PROBLEM DESCRIPTION> Please render every line of the records below as a Markdown table with the columns "No." and "Text", numbering the rows and skipping blank lines. Leave the pictures out of the answer.

TASK INPUTS>
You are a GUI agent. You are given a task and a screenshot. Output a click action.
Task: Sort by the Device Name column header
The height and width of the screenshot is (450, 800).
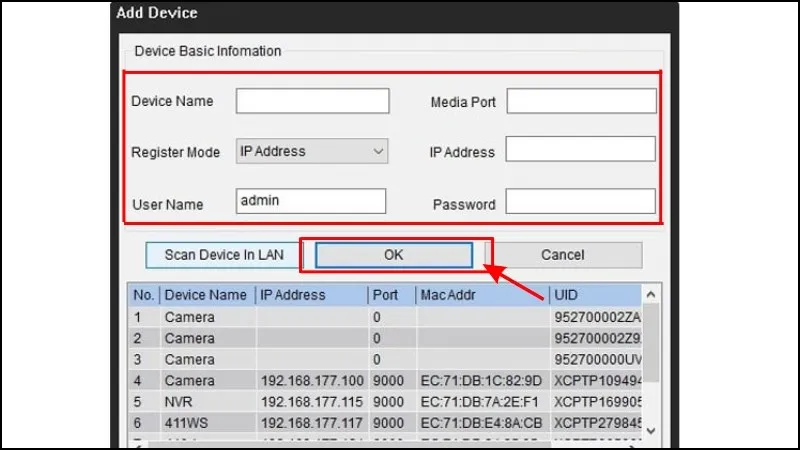click(x=206, y=295)
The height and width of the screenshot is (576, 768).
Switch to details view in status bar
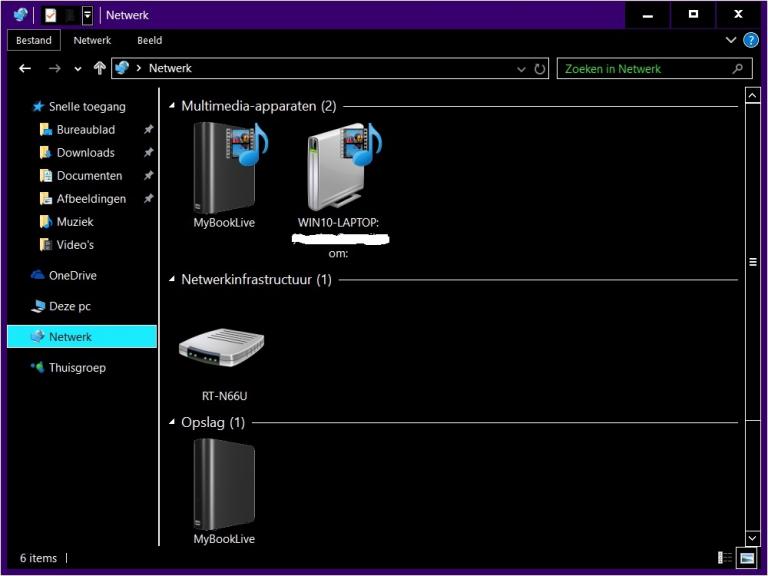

FINAL RESULT>
| No. | Text |
|---|---|
| 1 | You are a GUI agent. You are given a task and a screenshot. Output a click action. |
| 2 | Task: Sort by the Device Name column header |
| 3 | The height and width of the screenshot is (450, 800). |
| 4 | click(x=206, y=295) |
| 5 | The height and width of the screenshot is (576, 768). |
| 6 | Switch to details view in status bar |